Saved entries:
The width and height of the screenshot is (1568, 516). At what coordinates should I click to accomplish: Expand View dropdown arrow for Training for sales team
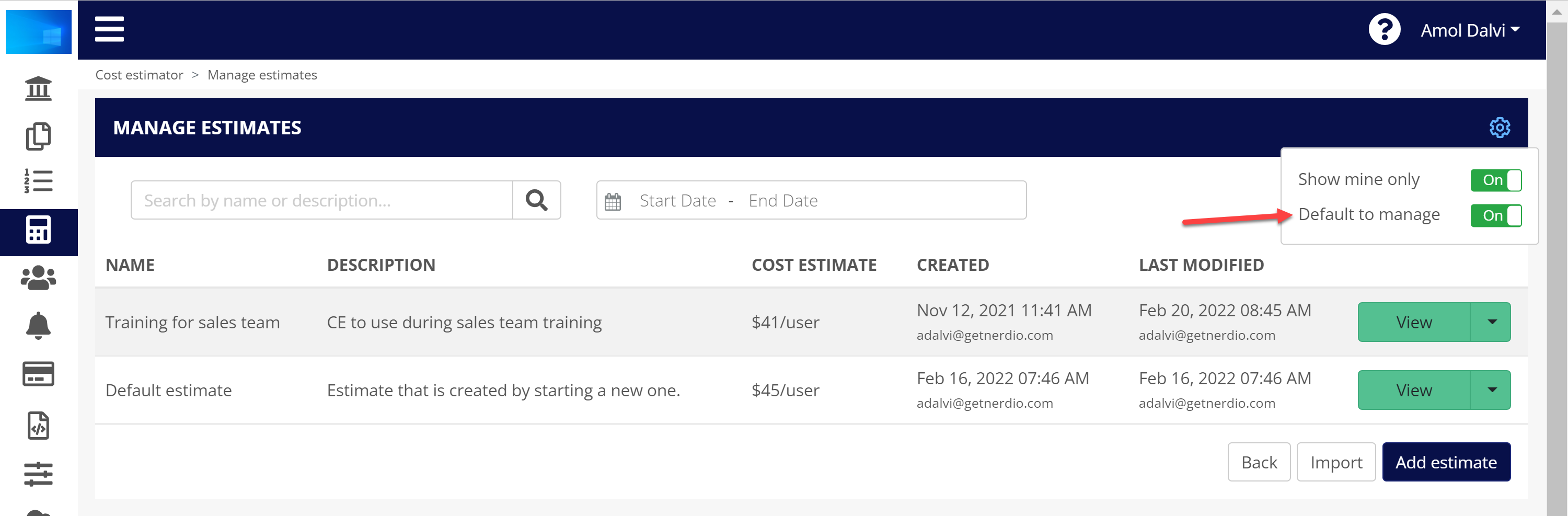[x=1491, y=322]
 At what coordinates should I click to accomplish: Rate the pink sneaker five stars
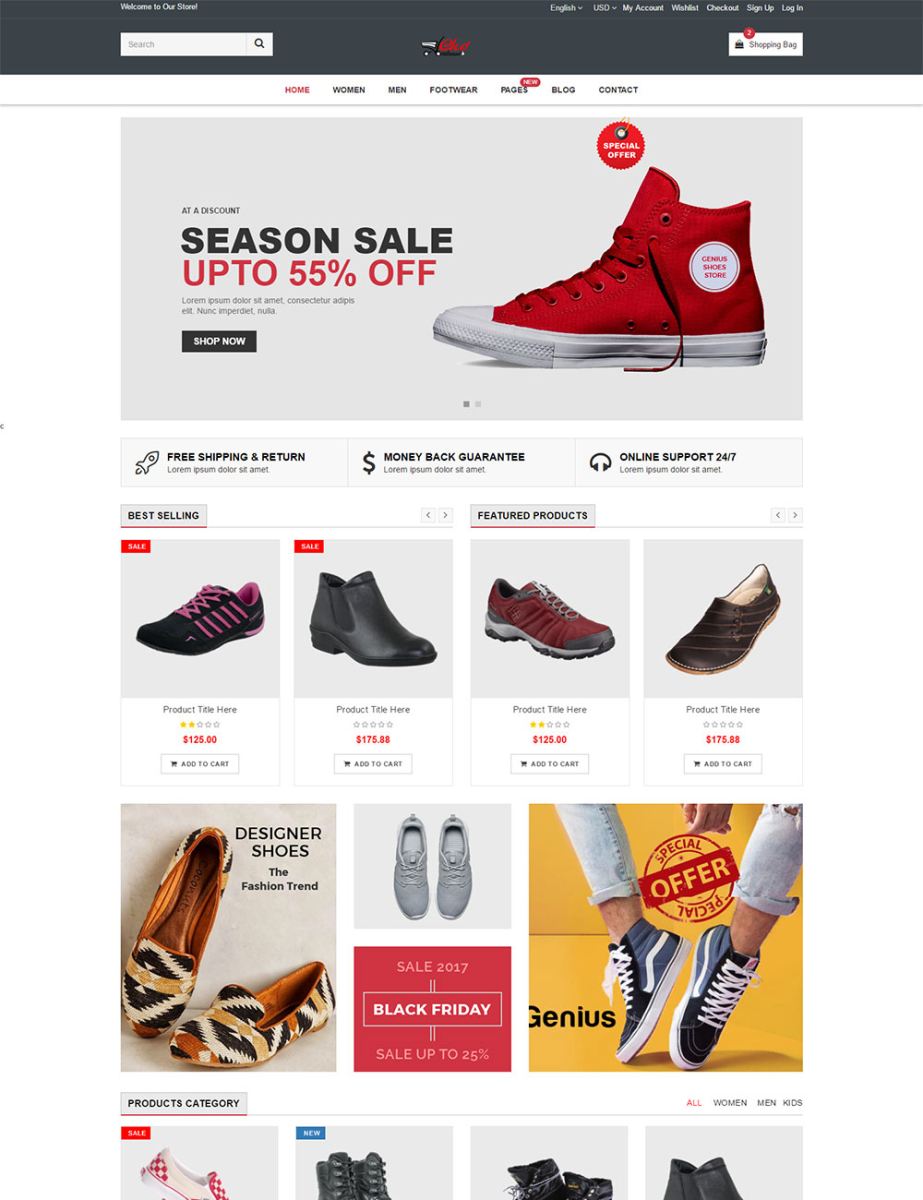coord(217,724)
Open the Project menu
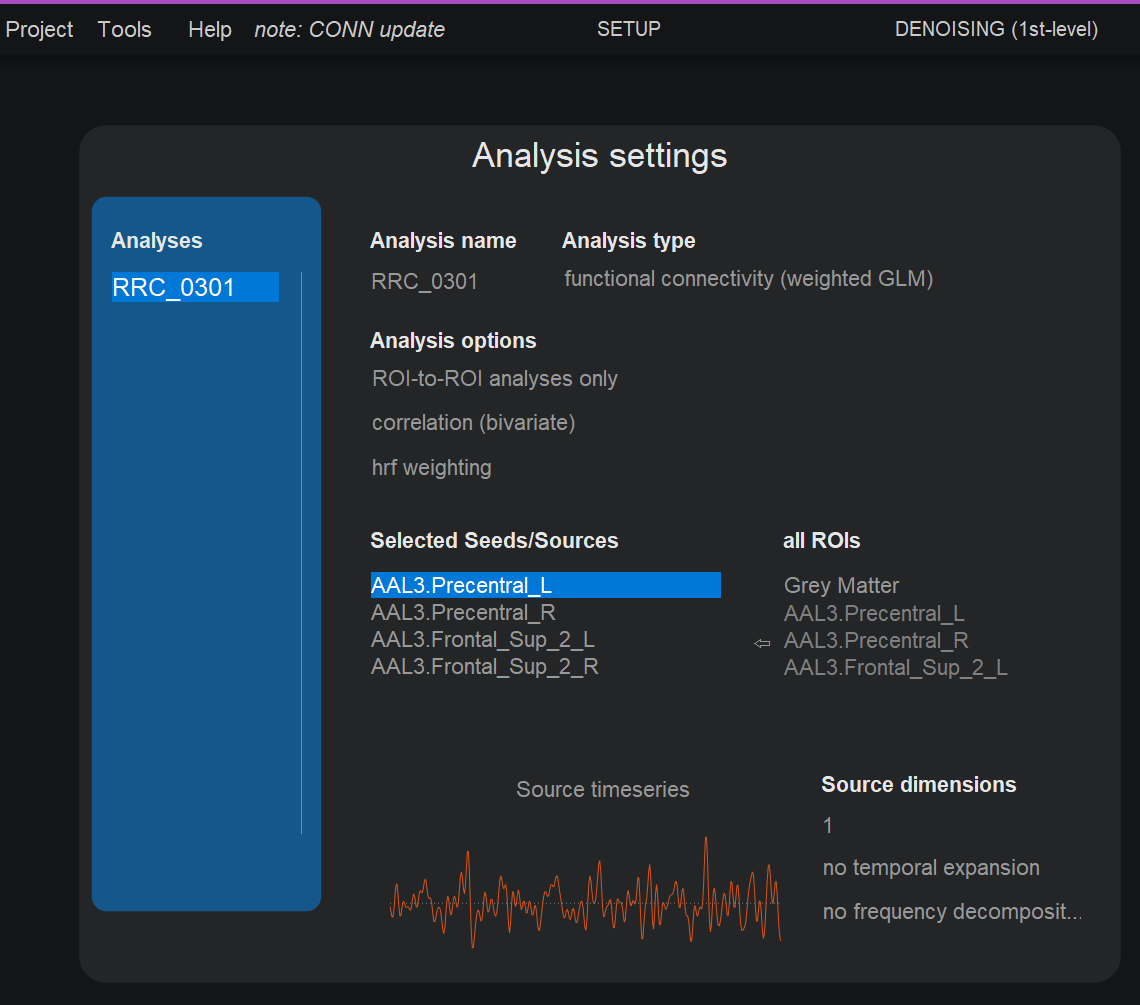 39,30
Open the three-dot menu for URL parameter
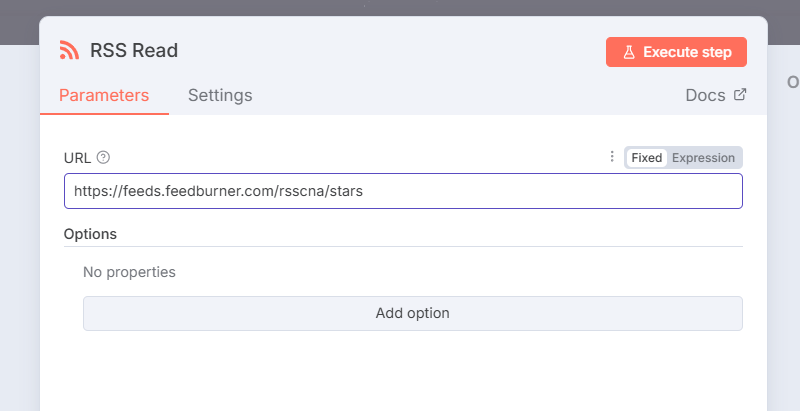Image resolution: width=800 pixels, height=411 pixels. pos(612,157)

_Directions for this task_
The records above should be written out in full and unchanged, except that pictures are dropped.

_Task answer_
The width and height of the screenshot is (1568, 516). At what coordinates should I click to accomplish: Expand View dropdown arrow for Training for sales team
[x=1491, y=322]
 At what coordinates should I click to accomplish: Rate the pink sneaker five stars
coord(217,724)
Open the Project menu
 39,30
Open the three-dot menu for URL parameter
Image resolution: width=800 pixels, height=411 pixels. pos(612,157)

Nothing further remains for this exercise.